LavAndos
September 17, 2014 — October 26, 2014

Oleg Khvostov: "Lavanda and LavandOs is the copulation of a horse with a donkey. LavandOs is a slang word meaning money, and money is a kind of currency. LavAndos is a painting of the lavender of my creation – irreproachable economic units, loose, exchangeable coins. The Dollars are the portrait gallery, the Euros and Rubles are the architectural landscapes. LavAndos are lavender landscapes. Pictures with paint on canvas. Only mine and no one else's. Oil and acrylic. But there may be portraits too, also with lavender interspersed throughout. A lavender Putin, for example. LavAndos' exchange rate depends on the size of the canvas. A portrait is worth more than a landscape. Landscapes with objects more than just landscapes…"

Oleg Khvostov (born in 1973) is a famous Petersburg artist. He began actively exhibiting and gained a reputation at the end of the 1990s, joining the "Partnership of the New Dullards" group. These bon-vivants and intellectuals, fans of Daniel Kharms and the Russian futurists, once, for example, joined a typical election campaign and urged voters to vote for Russian cartoon characters Cheburashka and Crocodile Gena as the "most humane candidates".

In this group, whose members preferred exclusively performances and happenings, Khvostov was responsible for the painting, which he later made his focus after the group split up at the beginning of the 21st century.
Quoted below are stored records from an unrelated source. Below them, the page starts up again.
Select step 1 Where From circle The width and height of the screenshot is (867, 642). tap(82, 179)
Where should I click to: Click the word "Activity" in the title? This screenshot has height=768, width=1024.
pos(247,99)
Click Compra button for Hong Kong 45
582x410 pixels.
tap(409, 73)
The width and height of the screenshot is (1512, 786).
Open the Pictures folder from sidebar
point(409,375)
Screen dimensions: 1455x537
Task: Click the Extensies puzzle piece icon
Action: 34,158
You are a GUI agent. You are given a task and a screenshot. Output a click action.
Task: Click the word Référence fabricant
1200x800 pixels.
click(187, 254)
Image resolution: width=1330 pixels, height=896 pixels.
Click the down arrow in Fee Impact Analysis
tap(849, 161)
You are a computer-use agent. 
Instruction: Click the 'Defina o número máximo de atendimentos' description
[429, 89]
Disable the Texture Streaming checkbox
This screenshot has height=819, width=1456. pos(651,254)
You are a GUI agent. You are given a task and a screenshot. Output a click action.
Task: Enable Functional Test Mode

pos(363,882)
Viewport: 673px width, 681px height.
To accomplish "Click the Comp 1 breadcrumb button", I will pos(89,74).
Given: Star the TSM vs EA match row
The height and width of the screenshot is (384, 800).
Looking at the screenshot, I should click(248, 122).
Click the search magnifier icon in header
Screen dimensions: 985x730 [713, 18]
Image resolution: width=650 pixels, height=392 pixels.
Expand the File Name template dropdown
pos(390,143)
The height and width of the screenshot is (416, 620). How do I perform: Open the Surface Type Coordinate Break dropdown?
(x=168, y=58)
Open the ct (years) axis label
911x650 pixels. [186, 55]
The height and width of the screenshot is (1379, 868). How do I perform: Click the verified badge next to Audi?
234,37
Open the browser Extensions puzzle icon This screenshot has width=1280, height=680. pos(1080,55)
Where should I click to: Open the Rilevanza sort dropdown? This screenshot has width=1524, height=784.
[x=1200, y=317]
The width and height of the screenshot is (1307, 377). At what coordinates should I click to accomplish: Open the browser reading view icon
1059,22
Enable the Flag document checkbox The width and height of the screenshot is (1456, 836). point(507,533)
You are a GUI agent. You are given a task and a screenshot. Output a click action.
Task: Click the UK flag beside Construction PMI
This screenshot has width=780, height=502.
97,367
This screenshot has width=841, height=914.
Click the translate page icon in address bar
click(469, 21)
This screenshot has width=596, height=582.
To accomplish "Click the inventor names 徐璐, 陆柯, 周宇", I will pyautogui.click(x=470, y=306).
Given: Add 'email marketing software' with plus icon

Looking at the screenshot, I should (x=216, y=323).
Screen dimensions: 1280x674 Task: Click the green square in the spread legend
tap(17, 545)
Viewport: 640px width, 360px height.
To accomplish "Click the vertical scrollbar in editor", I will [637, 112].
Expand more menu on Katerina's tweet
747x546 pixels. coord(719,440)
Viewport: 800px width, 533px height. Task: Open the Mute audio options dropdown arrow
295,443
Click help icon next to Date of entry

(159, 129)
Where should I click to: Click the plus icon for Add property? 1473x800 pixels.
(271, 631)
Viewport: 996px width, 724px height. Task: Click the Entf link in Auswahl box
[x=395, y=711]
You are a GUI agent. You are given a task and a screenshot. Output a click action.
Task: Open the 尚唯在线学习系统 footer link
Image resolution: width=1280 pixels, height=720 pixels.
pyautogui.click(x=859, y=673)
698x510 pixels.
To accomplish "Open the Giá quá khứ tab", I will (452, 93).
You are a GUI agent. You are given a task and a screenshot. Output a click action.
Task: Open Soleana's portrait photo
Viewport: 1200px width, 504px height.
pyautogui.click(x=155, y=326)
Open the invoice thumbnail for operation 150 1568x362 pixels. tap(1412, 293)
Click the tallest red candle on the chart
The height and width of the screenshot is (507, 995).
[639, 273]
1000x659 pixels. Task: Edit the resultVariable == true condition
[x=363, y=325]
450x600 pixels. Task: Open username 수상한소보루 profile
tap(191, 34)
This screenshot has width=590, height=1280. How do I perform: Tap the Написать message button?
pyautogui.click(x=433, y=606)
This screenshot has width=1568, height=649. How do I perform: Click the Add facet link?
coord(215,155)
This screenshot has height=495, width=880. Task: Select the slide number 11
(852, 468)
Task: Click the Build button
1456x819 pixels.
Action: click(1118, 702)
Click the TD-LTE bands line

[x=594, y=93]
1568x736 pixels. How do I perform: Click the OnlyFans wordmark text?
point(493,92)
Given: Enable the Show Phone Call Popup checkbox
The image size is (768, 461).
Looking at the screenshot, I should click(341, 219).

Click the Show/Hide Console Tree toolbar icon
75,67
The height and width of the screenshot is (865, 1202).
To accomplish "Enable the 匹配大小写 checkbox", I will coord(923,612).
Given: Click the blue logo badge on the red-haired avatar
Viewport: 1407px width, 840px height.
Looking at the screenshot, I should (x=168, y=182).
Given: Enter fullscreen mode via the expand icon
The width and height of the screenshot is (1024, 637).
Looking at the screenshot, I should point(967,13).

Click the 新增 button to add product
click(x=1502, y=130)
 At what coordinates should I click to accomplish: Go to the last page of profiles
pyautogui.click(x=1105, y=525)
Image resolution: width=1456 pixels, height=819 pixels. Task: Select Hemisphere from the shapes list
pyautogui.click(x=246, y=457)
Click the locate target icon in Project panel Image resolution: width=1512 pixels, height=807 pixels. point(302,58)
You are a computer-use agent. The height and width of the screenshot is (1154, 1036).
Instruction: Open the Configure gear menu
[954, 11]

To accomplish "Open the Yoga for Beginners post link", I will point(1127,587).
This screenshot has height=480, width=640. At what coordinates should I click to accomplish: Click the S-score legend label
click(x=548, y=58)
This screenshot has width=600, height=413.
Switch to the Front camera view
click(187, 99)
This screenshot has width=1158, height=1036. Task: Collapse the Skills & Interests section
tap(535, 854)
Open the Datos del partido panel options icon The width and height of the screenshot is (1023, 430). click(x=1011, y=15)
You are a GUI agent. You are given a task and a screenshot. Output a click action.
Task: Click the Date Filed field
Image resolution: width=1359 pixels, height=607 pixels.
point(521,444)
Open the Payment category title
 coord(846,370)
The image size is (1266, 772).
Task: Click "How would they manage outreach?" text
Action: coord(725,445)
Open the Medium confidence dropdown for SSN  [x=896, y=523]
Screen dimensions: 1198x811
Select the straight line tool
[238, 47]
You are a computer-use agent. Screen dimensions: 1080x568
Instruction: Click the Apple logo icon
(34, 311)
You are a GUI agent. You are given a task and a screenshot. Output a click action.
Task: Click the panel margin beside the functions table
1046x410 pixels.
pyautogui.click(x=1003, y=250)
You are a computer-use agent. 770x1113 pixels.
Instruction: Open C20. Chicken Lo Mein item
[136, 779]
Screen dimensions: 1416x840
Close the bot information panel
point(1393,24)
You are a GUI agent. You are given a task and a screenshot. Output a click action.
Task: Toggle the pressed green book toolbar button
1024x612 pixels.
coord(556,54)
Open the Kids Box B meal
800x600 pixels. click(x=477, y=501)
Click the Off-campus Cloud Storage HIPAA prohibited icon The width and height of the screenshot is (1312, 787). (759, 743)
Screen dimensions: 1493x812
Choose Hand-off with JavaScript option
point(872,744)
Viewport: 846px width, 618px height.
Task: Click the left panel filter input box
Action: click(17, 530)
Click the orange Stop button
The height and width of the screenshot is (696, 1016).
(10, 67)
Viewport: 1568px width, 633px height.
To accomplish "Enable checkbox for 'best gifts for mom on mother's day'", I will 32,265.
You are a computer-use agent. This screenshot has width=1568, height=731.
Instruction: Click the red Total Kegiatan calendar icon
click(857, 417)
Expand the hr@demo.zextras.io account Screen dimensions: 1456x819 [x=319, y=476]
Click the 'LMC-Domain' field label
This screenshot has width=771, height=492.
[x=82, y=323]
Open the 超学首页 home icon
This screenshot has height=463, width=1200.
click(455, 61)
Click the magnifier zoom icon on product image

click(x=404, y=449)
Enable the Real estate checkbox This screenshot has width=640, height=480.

Khvostov made his first appearance in Moscow in 2005, invited by Marat Gelman, who liked the portraits of world leaders on cardboard boxes. He offered Khvostov the opportunity to exhibit. Oleg worked for a few months on a model of the Kremlin made of cardboard boxes, but the project did not make it to the public at that point. However, in 2010, the installation was shown alongside 40 paintings, portraits and landscapes, in Gridchinhall in the Moscow suburbs, where Khvostov worked almost a year on his first large exhibit, "Absolute Painting".

In modern jargon, "lavandos" means money, but most of the paintings from this series are picturesque images of the plant Lavandula of the Lamiaceae family. The bright, screaming, contrasting colors of the paintings in this series simultaneously attract and disquiet. And this entire disquieting extravaganza of vociferous coloration is quite thoroughly reproduced in the view of the lavender fields in Provence. In the summer of 2013, the artist made a special trip there, from which he returned with vivid artistic impressions, as well as a lavender pigment that he added to his traditional set of canvas-oil-acrylic. The images of fields, trees, mountains, and clouds take us back to the second peasant cycle of Kazimir Malevich, and recall the fantastic vegetation in Henri Rousseau's pictures or the industrial flatness of the object world in Fernand Leger's canvasses, while the coloring in Khvostov's own lavender works clearly approaches Picasso's blue period. Certain landscapes are deeply minimalist, almost abstract, while others are rife with detail and references. The cows in fields favored by the lesser Dutch masters and the Barbizon school look on from Kholstov's paintings with melancholic incomprehension. The houses with black apertures speak of inner emptiness. The planes of unknown airlines flying to unknown places are the lives of people, moving in an unknowable direction and leaving multicolored traces. But next to the "museum" cows we unexpectedly see an image in the painting of Florentine Hoffman's huge duck, which travelled around the world and now has jumped onto Kholstov's canvas, or Jeff Koons' dogs – of course, in lavender. Suddenly, against the backdrop of flowering lavender, we see Mona Lisa, worn out from being constantly referenced, pained and frazzled, with cow-like incomprehension in her eyes. Also unexpected is the bright final spot in the exhibition – the "lavender" portraits and the monumental triptych "Occurrence in Avignon near the papal court-yard".

Based on actual plein-air observation and rich with references to art history, Khvostov's paintings create a sort of window into a parallel world, a world meant for peaceful perusal. Who knows? Maybe the artist is already considering, like Yves Klein, patenting his lavender formula.